→ HOW TO COMPLETE THIS TASK: Below is a set of records. Repeat them verbatim without the pictures.

[Stored entries]
^^^^^^^^^^^^^^^^

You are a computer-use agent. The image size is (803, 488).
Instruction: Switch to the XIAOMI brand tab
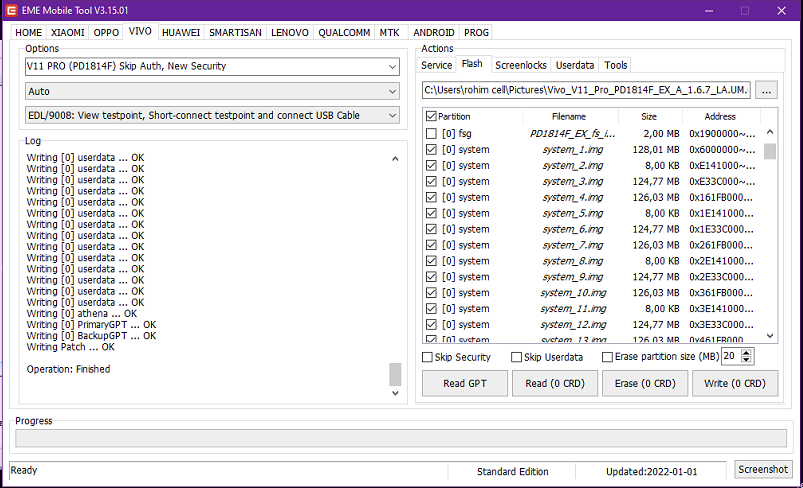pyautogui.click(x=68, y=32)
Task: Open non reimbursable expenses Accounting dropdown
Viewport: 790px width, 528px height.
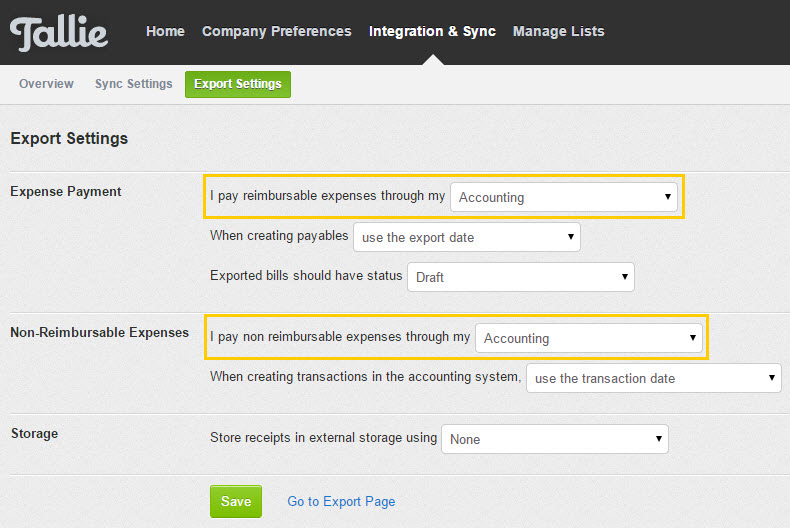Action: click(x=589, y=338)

^^^^^^^^^^^^^^^^

→ RESPONSE TO THE EXERCISE:
You are a computer-use agent. The image size is (803, 488).
Instruction: Switch to the XIAOMI brand tab
pyautogui.click(x=68, y=32)
Task: Open non reimbursable expenses Accounting dropdown
Viewport: 790px width, 528px height.
Action: click(x=589, y=338)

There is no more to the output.